Ce qui demeure bien sûr, c’est la beauté des textes, tous ces mots parfaitement maîtrisés qui se déploient sur la page et dans mon imaginaire.

«L’Étranger» et son lyrisme contenu, les mots tranchés, ciselés, d’une précision inouïe, «L’été, retour à Tipasa» et son lyrisme libéré, des mots qui sont incantations et prières, qui célèbrent la jouissance de l’être dans la matière ou encore «Le premier homme», des pages et des pages qui disent le travail de la mémoire et celui des mots. Je continuerai à lire Camus, sans doute jusqu’à l’orée de la mort, parce que le français, plus qu’aucune autre langue, résonne en moi. Cette langue triture ma chair, elle la bouscule et la violente, elle m’ouvre un univers de possibles et de finitudes. C’est un amour contrarié et une défaite consentie.
Puis, il y a tout ce qui a changé.

À dix-huit ans, on a les yeux tournés vers l’Occident, qui symbolise alors l’altérité désirable, la culture, la science, les horizons du dépassement. Ce sont des fantasmes évidemment, mais qui puisent dans un puissant rapport de domination, économique, politique et culturel. Une domination qui produit un écrasement du psyché du dominé, le faisant souvent ignorer sa propre condition. Et cette problématique demeure de nos jours. Comment envisager de penser hors de l’Occident, comment construire un autre paradigme quand tout nous vient de l’Occident? On adhère à ses révoltes, à sa radicalité, à ses lubies et à ses conformismes. Et Camus, à dix-huit ans, incarne cela. D'abord, cette langue que j'apprends à aimer, qui s'accorde aux nuances de mon être, puis les vitalités de la séduction de la pensée prométhéenne, loin des carcans de la tradition, de la pensée figée, d'un monde fini. Il faudra donc partir, aller à la conquête de la langue, de l'autre, aller là-bas parce que c'est là-bas qu'on apprend à être, qu'on peut être. Dix-huit ans, c'est l'âge des ambitions naïves et de la lucidité absente, ces combustibles nécessaires à la vie.

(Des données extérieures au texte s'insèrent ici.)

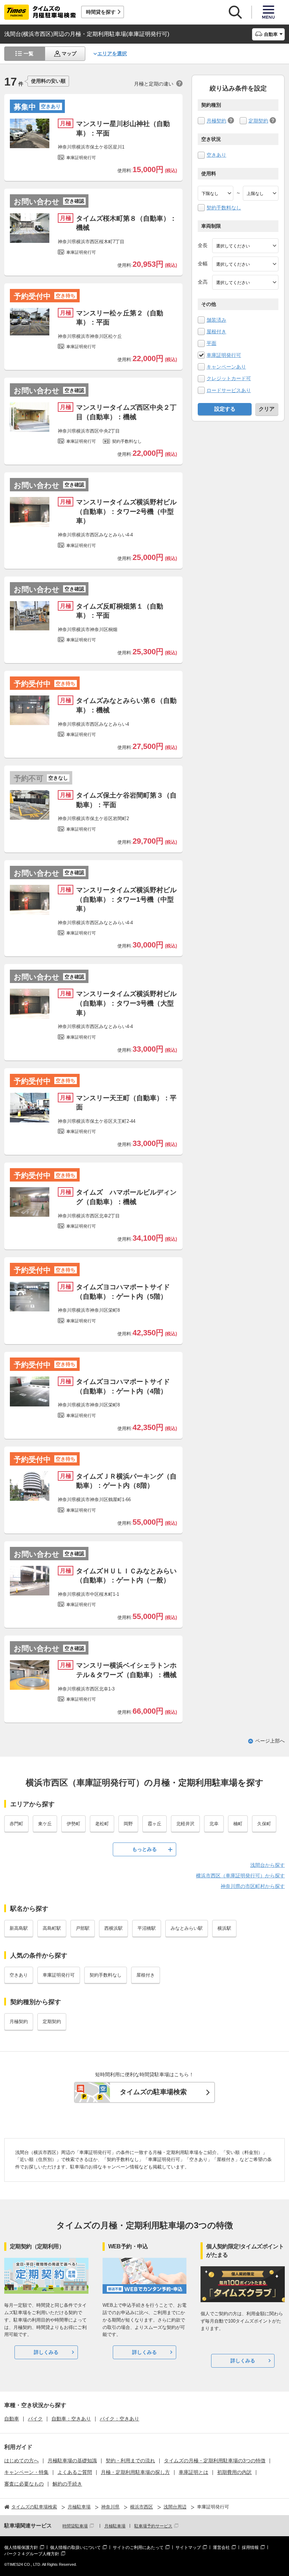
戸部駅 (83, 1928)
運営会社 (221, 2547)
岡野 (128, 1823)
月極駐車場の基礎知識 (72, 2460)
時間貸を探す (101, 12)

Puis il y a les chocs, les lectures de Said, Fanon et plus récemment de Wael Hallaq. Et je comprends que le voyage de la périphérie au centre ramène inéluctablement le colonisé à la périphérie, à ce qu'il est, à la figure de l'autre, de la différence. Il peut certes trouver sa place au centre, il peut s'y épanouir, sortir de sa condition d'indigène, mais il ne pourra y être qu'en se soumettant aux diktats de l'ordre dominant. Ils sont nombreux à jouer ce jeu, parfois par cynisme ou parce qu’il faut survivre ou parce qu’on n’a pas le choix mais aussi parce que dans le cœur inquiet du colonisé, il y a un désir inavoué mais viscéral, que le dominant reconnaisse son humanité, qu'il est, malgré ses complexes et ses doutes, à la hauteur, qu'il est à sa place parmi "nous".

Dis-moi ce que je suis et je te dirai ce que tu veux entendre.

Et graduellement, l'Occident se dévoile dans sa nudité. Et le spectacle est loin d'être beau. Il est souvent atroce. Les esprits sages te diront qu'il faut éviter la pensée binaire, se libérer des clivages simplistes. Et qu’on ne peut déconstruire le centre qu’en étant au centre. Ils ont raison, mais on ne se remet pas de cette nudité non voulue qui révèle une chair maladive et hypocrite, qu'on ne veut pas, qu'on refuse de voir, mais qu'on est néanmoins contraint de voir.

La beauté des mots demeure, bien sûr.

Mais à cinquante-deux ans, je lis Camus autrement. Ce qui me frappe, c'est l'absence, telle un trou noir qui dévore toute matière, de l'Arabe, personnage quasiment invisible qui sert de décor et de prétexte à l'existence du colon. Cette invisibilité s'explique par le fait que la domination nous autorise cet aveuglement envers l'autre. Mais plus encore, l'absence de l'Islam. Comment expliquer que cet écrivain, qui a grandi en Algérie, en terre d'Islam, qui y a vécu longtemps, n'en parle jamais ou presque? Dans ses écrits philosophiques, il ne cite que les penseurs occidentaux, cette pensée qui est ultimement tronquée, réinventée, blanchie pour écarter l'autre, auquel elle doit tout ou presque. Pourquoi cet écrivain dont lucidité est fulgurante est-il incapable de faire preuve de lucidité dans ce cas? Parce qu'il est un écrivain européen en terre conquise. Parce qu’il est enraciné dans un paradigme dominant. L'écriture de Camus, comme je l'ai souligné plus tôt, est un trou noir qui réunit l'étrangeté de l'absence à la certitude des paradigmes de la domination. Mais il faut aller plus loin. On avance que la décolonisation est une appropriation et subversion de la littérature sans remettre pour autant le concept de la ‘littérature’ comme une forme de sacralité qui est le produit d’une contingence historique, la sécularisation de l’Occident. La divinisation des mots est rendue possible par la suppression du divin. A 52 ans, Camus n’est plus la substance orgiaque de la plénitude mais une coquille éviscérée de sa matière, péniblement vide. Mais les mots demeurent.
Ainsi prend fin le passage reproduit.